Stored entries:
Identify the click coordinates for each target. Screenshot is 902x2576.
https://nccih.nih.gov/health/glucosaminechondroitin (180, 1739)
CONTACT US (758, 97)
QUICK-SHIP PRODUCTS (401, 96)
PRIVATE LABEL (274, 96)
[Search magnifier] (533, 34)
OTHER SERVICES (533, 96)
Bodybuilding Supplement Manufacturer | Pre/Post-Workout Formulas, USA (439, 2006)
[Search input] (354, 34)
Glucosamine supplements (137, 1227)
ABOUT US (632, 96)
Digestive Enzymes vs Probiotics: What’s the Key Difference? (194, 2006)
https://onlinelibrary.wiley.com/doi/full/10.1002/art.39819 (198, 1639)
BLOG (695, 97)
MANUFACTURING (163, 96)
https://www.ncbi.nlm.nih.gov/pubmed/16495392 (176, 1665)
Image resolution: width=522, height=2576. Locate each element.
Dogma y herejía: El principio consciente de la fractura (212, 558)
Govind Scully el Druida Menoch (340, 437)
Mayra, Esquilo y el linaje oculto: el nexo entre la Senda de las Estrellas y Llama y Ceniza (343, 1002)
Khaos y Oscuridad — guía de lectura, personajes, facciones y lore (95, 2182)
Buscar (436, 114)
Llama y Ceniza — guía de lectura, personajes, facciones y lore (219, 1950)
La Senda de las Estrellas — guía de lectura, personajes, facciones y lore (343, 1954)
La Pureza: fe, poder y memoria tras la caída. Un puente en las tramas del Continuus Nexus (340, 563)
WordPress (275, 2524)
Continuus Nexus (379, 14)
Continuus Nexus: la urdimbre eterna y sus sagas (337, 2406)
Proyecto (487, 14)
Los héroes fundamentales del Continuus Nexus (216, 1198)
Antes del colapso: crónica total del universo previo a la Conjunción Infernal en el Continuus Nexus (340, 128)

TASK PROMPT:
Exactly the lines above from the one with "QUICK-SHIP PRODUCTS (401, 96)" to the one with "MANUFACTURING (163, 96)", both included, are to be quoted; leave the rest out.

RESPONSE TO THE EXERCISE:
QUICK-SHIP PRODUCTS (401, 96)
PRIVATE LABEL (274, 96)
[Search magnifier] (533, 34)
OTHER SERVICES (533, 96)
Bodybuilding Supplement Manufacturer | Pre/Post-Workout Formulas, USA (439, 2006)
[Search input] (354, 34)
Glucosamine supplements (137, 1227)
ABOUT US (632, 96)
Digestive Enzymes vs Probiotics: What’s the Key Difference? (194, 2006)
https://onlinelibrary.wiley.com/doi/full/10.1002/art.39819 (198, 1639)
BLOG (695, 97)
MANUFACTURING (163, 96)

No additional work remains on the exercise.